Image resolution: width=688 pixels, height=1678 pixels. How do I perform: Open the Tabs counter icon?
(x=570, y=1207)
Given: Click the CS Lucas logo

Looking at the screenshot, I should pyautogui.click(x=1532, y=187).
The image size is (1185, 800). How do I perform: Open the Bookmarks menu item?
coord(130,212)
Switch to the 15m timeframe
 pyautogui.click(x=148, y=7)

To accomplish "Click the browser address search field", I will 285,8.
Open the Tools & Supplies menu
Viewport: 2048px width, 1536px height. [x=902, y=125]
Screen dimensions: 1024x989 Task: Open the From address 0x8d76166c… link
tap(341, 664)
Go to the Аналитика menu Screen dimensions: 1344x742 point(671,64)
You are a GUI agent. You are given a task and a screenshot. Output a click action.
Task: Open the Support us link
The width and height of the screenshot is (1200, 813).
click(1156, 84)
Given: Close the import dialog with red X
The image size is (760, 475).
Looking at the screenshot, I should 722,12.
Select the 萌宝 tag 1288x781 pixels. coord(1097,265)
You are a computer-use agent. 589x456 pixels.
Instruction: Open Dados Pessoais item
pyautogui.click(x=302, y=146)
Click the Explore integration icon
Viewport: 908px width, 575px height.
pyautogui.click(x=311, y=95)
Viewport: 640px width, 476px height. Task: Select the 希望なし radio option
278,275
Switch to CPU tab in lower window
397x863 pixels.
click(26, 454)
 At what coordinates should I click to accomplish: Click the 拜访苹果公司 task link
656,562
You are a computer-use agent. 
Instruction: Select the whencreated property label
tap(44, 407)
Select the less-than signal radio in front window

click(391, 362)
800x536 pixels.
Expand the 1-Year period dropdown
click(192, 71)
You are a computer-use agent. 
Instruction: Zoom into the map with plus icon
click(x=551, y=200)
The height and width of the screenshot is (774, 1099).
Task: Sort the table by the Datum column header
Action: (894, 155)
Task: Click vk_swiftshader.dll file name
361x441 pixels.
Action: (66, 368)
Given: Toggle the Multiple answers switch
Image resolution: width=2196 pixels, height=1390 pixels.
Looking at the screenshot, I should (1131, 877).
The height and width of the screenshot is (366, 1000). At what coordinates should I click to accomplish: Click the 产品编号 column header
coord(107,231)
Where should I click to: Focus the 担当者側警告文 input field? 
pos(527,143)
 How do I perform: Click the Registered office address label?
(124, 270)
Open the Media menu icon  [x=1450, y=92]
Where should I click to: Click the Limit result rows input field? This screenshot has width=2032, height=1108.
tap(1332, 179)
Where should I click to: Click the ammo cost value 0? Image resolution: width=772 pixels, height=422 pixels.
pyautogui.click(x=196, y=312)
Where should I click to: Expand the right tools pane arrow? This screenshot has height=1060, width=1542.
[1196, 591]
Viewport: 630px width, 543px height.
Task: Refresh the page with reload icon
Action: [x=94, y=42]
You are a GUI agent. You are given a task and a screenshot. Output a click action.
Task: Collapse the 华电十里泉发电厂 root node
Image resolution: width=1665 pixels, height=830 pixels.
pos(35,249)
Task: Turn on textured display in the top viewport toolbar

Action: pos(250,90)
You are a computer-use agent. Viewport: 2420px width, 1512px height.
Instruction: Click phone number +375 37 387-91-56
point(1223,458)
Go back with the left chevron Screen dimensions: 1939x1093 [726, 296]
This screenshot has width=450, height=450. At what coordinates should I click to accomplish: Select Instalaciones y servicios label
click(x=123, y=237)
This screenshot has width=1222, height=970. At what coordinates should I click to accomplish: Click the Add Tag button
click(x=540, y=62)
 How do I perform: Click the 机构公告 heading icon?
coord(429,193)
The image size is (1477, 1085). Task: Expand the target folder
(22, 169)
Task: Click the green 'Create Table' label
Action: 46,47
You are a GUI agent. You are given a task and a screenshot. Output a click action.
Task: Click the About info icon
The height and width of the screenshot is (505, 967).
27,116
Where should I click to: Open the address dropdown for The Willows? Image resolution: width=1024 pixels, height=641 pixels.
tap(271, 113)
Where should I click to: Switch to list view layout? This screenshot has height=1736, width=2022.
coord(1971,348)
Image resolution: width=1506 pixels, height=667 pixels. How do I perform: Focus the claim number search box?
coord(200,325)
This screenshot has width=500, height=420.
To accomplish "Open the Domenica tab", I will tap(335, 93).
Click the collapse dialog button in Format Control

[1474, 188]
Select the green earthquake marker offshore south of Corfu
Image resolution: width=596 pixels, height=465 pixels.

● ● ● ● ●

▶ _Your goal_
Copy all the rows above, substituting "Command:" for each "Instruction:" and keeping everything else the same.

▶ _Output of the exercise_
Image resolution: width=688 pixels, height=1678 pixels. How do I perform: Open the Tabs counter icon?
(x=570, y=1207)
Given: Click the CS Lucas logo

Looking at the screenshot, I should pyautogui.click(x=1532, y=187).
The image size is (1185, 800). How do I perform: Open the Bookmarks menu item?
coord(130,212)
Switch to the 15m timeframe
 pyautogui.click(x=148, y=7)

To accomplish "Click the browser address search field", I will 285,8.
Open the Tools & Supplies menu
Viewport: 2048px width, 1536px height. [x=902, y=125]
Screen dimensions: 1024x989 Task: Open the From address 0x8d76166c… link
tap(341, 664)
Go to the Аналитика menu Screen dimensions: 1344x742 point(671,64)
You are a GUI agent. You are given a task and a screenshot. Output a click action.
Task: Open the Support us link
The width and height of the screenshot is (1200, 813).
click(1156, 84)
Given: Close the import dialog with red X
The image size is (760, 475).
Looking at the screenshot, I should 722,12.
Select the 萌宝 tag 1288x781 pixels. coord(1097,265)
You are a computer-use agent. 589x456 pixels.
Command: Open Dados Pessoais item
pyautogui.click(x=302, y=146)
Click the Explore integration icon
Viewport: 908px width, 575px height.
pyautogui.click(x=311, y=95)
Viewport: 640px width, 476px height. Task: Select the 希望なし radio option
278,275
Switch to CPU tab in lower window
397x863 pixels.
click(26, 454)
 At what coordinates should I click to accomplish: Click the 拜访苹果公司 task link
656,562
You are a computer-use agent. 
Command: Select the whencreated property label
tap(44, 407)
Select the less-than signal radio in front window

click(391, 362)
800x536 pixels.
Expand the 1-Year period dropdown
click(192, 71)
You are a computer-use agent. 
Command: Zoom into the map with plus icon
click(x=551, y=200)
The height and width of the screenshot is (774, 1099).
Task: Sort the table by the Datum column header
Action: (894, 155)
Task: Click vk_swiftshader.dll file name
361x441 pixels.
Action: (66, 368)
Given: Toggle the Multiple answers switch
Image resolution: width=2196 pixels, height=1390 pixels.
Looking at the screenshot, I should (1131, 877).
The height and width of the screenshot is (366, 1000). At what coordinates should I click to accomplish: Click the 产品编号 column header
coord(107,231)
Where should I click to: Focus the 担当者側警告文 input field? 
pos(527,143)
 How do I perform: Click the Registered office address label?
(124, 270)
Open the Media menu icon  [x=1450, y=92]
Where should I click to: Click the Limit result rows input field? This screenshot has width=2032, height=1108.
tap(1332, 179)
Where should I click to: Click the ammo cost value 0? Image resolution: width=772 pixels, height=422 pixels.
pyautogui.click(x=196, y=312)
Where should I click to: Expand the right tools pane arrow? This screenshot has height=1060, width=1542.
[1196, 591]
Viewport: 630px width, 543px height.
Task: Refresh the page with reload icon
Action: [x=94, y=42]
You are a GUI agent. You are given a task and a screenshot. Output a click action.
Task: Collapse the 华电十里泉发电厂 root node
Image resolution: width=1665 pixels, height=830 pixels.
pos(35,249)
Task: Turn on textured display in the top viewport toolbar

Action: pos(250,90)
You are a computer-use agent. Viewport: 2420px width, 1512px height.
Command: Click phone number +375 37 387-91-56
point(1223,458)
Go back with the left chevron Screen dimensions: 1939x1093 [726, 296]
This screenshot has width=450, height=450. At what coordinates should I click to accomplish: Select Instalaciones y servicios label
click(x=123, y=237)
This screenshot has width=1222, height=970. At what coordinates should I click to accomplish: Click the Add Tag button
click(x=540, y=62)
 How do I perform: Click the 机构公告 heading icon?
coord(429,193)
The image size is (1477, 1085). Task: Expand the target folder
(22, 169)
Task: Click the green 'Create Table' label
Action: 46,47
You are a GUI agent. You are given a task and a screenshot. Output a click action.
Task: Click the About info icon
The height and width of the screenshot is (505, 967).
27,116
Where should I click to: Open the address dropdown for The Willows? Image resolution: width=1024 pixels, height=641 pixels.
tap(271, 113)
Where should I click to: Switch to list view layout? This screenshot has height=1736, width=2022.
coord(1971,348)
Image resolution: width=1506 pixels, height=667 pixels. How do I perform: Focus the claim number search box?
coord(200,325)
This screenshot has width=500, height=420.
To accomplish "Open the Domenica tab", I will tap(335, 93).
Click the collapse dialog button in Format Control

[1474, 188]
Select the green earthquake marker offshore south of Corfu
Image resolution: width=596 pixels, height=465 pixels.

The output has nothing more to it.